— Exercise aim —
From the data below, return only the lines from the one with "Task: Select the Order granted badge" through the one with "197x111 pixels. Task: Select", exact and inclusive, with pictures left out.

— Saved data entries —
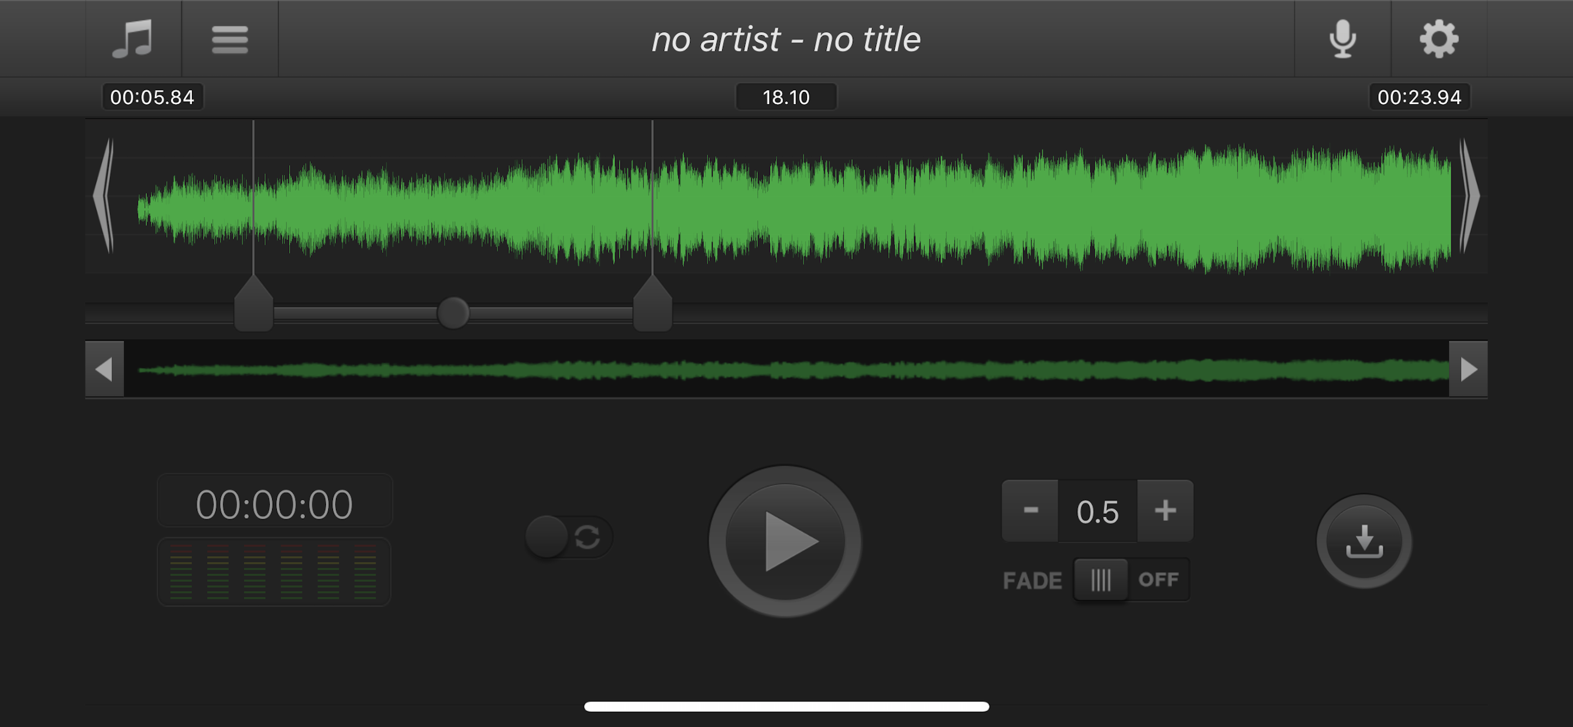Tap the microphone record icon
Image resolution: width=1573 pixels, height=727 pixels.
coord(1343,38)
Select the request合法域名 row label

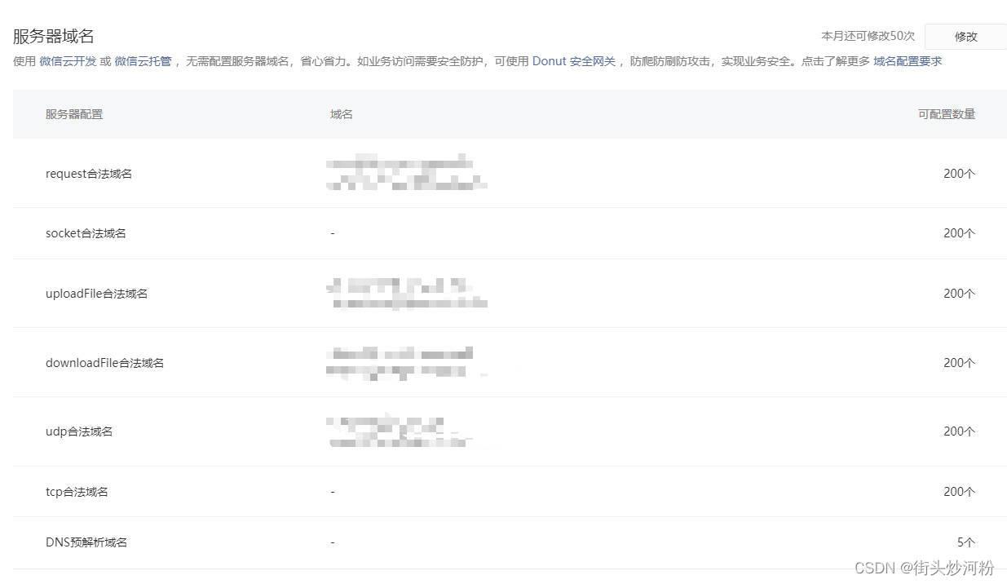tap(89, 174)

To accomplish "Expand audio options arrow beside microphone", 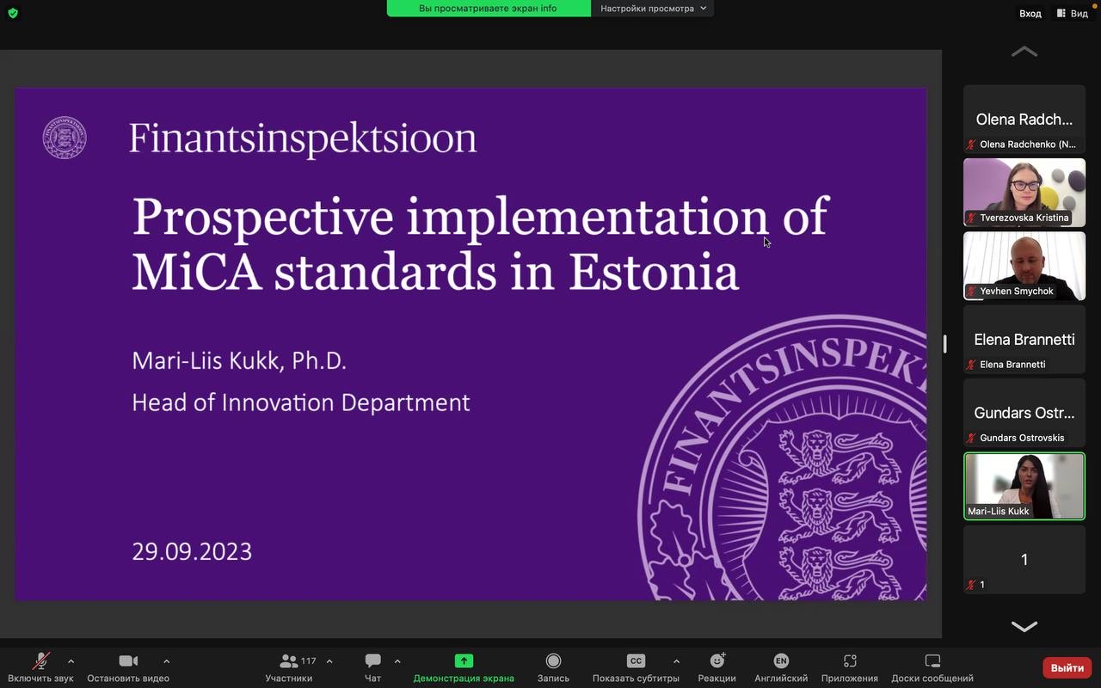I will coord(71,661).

---

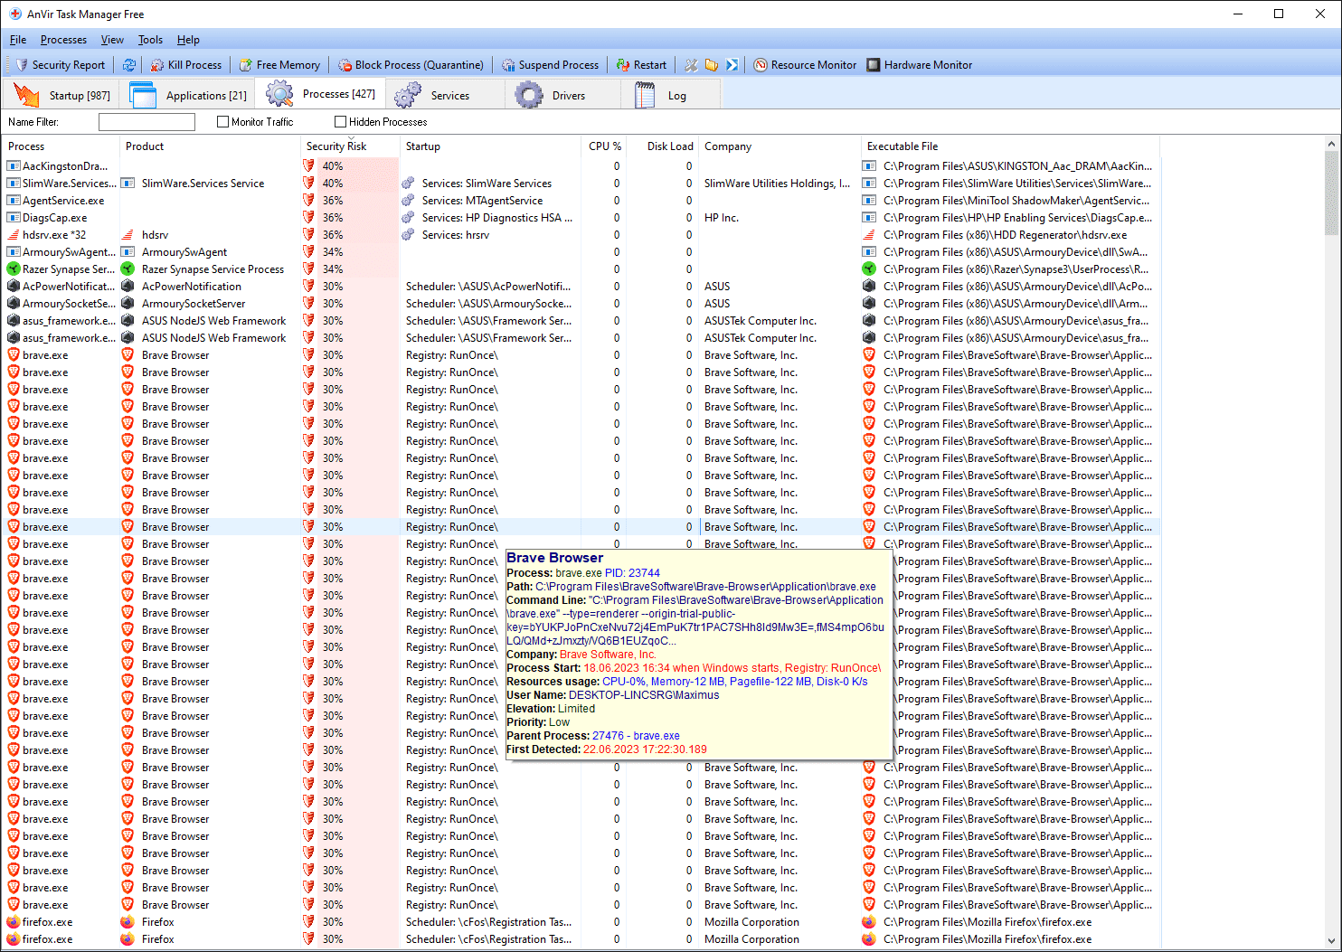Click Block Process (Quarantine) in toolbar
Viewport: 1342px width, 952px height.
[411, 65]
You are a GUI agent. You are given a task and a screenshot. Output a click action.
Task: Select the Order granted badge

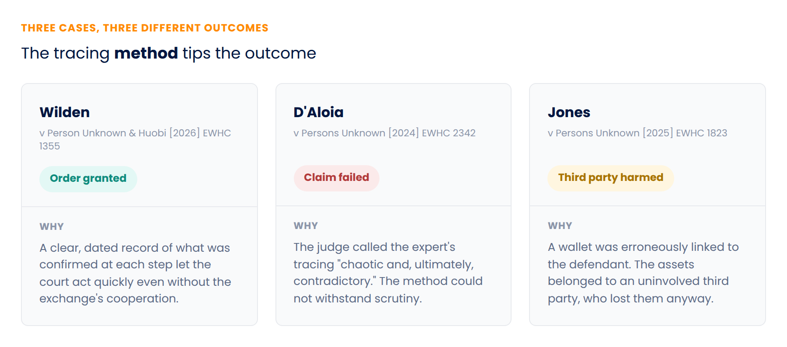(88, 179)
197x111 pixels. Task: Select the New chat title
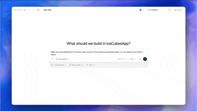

...

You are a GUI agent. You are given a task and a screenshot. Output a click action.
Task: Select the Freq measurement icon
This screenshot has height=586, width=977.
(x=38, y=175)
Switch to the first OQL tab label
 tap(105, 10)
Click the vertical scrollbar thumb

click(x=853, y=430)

— Reply to the task —
Task: Select the Order granted badge

(88, 179)
197x111 pixels. Task: Select the New chat title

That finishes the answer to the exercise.